==== Record set ====

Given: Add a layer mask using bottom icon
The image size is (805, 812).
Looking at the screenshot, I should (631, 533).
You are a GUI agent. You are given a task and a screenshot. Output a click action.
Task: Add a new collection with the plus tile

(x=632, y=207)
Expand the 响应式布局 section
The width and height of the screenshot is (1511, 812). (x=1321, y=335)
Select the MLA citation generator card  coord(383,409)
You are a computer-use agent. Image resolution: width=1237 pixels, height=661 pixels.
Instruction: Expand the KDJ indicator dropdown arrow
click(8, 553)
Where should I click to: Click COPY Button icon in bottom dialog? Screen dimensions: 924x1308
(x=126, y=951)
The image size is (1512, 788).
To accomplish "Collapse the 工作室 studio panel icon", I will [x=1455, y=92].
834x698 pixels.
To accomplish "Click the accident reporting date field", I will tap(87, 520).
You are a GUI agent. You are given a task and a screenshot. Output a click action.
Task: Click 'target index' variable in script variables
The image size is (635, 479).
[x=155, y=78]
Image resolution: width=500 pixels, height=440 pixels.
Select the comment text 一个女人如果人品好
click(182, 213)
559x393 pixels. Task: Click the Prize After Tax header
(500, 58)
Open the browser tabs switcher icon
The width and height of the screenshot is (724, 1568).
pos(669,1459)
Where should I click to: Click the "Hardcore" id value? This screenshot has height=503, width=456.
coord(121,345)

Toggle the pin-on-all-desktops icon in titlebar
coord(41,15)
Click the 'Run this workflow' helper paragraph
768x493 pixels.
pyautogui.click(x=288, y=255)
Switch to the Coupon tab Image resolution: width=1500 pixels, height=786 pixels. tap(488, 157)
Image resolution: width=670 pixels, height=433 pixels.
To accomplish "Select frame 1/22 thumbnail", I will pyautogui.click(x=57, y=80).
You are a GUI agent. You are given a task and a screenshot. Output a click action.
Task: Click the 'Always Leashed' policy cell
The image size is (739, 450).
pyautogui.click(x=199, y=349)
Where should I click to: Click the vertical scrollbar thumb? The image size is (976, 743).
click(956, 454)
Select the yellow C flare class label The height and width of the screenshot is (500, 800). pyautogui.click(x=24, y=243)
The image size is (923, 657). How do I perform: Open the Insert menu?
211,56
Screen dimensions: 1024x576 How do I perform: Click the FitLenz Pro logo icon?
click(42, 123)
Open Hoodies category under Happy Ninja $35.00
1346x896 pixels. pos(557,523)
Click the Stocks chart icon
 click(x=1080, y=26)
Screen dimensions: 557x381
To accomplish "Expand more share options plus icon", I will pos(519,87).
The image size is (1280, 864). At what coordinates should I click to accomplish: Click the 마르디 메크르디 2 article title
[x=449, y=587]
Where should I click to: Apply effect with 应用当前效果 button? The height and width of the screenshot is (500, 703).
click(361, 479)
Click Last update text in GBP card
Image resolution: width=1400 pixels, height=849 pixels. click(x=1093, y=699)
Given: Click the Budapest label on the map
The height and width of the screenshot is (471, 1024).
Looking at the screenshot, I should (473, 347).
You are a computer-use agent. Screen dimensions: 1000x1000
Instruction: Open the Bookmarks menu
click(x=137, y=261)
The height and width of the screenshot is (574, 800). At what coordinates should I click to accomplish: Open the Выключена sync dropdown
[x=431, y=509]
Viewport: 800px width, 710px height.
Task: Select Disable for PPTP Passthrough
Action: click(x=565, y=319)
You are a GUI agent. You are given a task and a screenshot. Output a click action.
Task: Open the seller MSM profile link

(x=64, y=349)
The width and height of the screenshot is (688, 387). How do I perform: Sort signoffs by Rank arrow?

====

### What you will do
Take the line containing "Task: Open the seller MSM profile link" as the start and the last line of the data as the end, and reproduce that range exactly.

### Your solution
Task: Open the seller MSM profile link

(x=64, y=349)
The width and height of the screenshot is (688, 387). How do I perform: Sort signoffs by Rank arrow?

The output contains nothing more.